The Hanged Man
It’s so easy to hate. Doesn’t take a whole lot of effort. Nothing actually productive. Just a wrongdoing, even a perceived one. Don’t even have to be real. And if there is a wrong? You can build on that. And hate is malignant. Contagious. A single match in the forest. Sides form and the biggest, loudest, and most prevalent prevails. Does the hate dissipate after that? No! Because it has infected the ones who lost.
We are told that we should turn the other cheek. And then forgive. That sounds so good in church, doesn’t it? Turn the other cheek and take another hit while cheek number one is still stinging. Makes you want to slap the preacher and see what he does.
Sadly, humans aren’t made like that. Sometimes the cheek hurts too much and you just wanna “spread the love.” You want someone else to hurt like you do. And if it’s the culprit, so much the better. But, in reality, anybody will do. And the psychological scars run deep.

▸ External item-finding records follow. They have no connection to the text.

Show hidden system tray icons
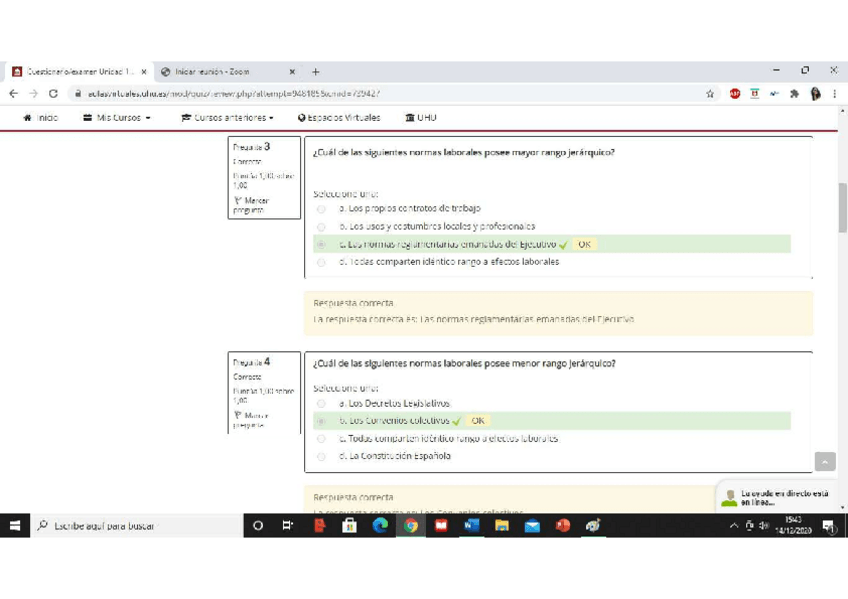This screenshot has height=599, width=848. coord(734,526)
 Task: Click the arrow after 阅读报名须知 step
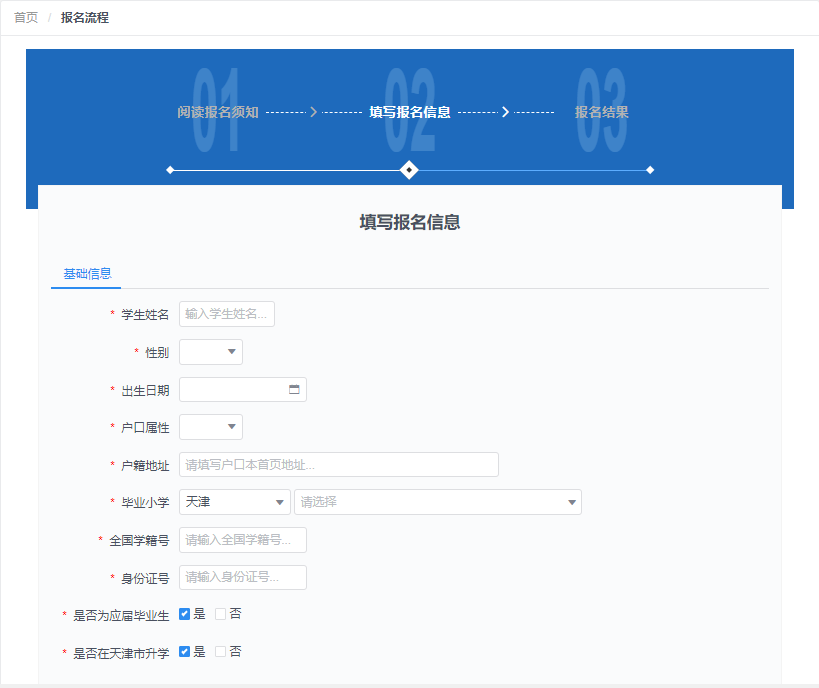coord(314,112)
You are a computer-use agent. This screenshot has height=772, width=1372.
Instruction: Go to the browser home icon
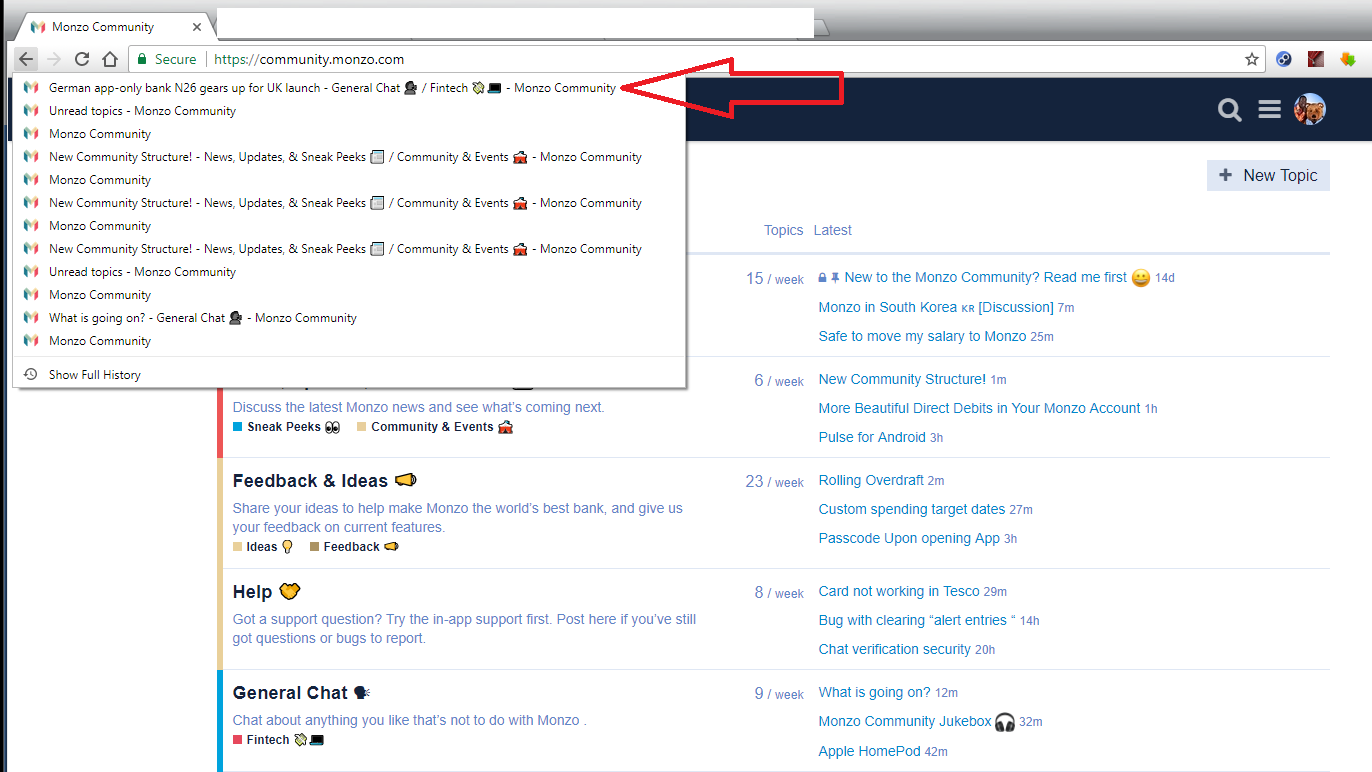pos(111,59)
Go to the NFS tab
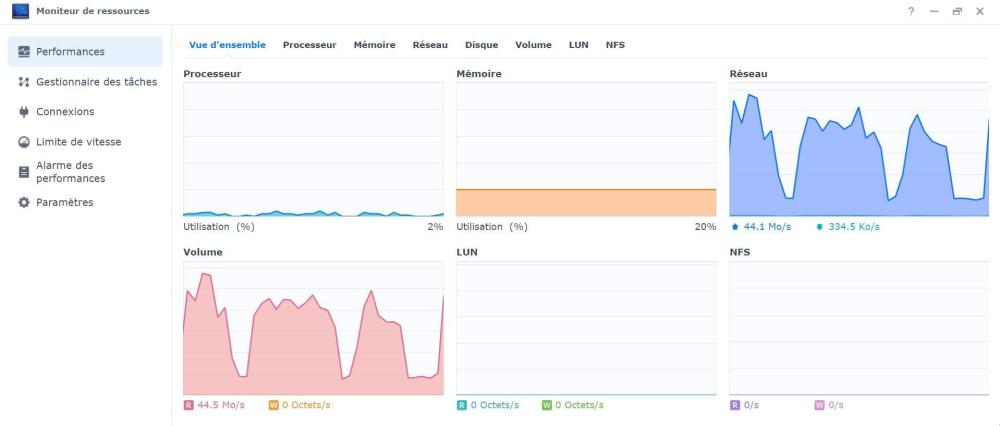The height and width of the screenshot is (426, 1000). tap(615, 45)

The death of Austin Metcalf is that kind of pain. It had all the ingredients. Senselessness, confusion, racism, and hate. And one more thing. Austin was a twin. Shared a womb and went to the grave alone. He left half of himself here. And I cannot even begin to imagine the pain that boy is going through. He will never get over it. Every morning and every night, from the empty bed, the clothes still in the closet, the last voice at bedtime that silenced forever. Some things you aren’t supposed to get over. And turning the other cheek is crazy.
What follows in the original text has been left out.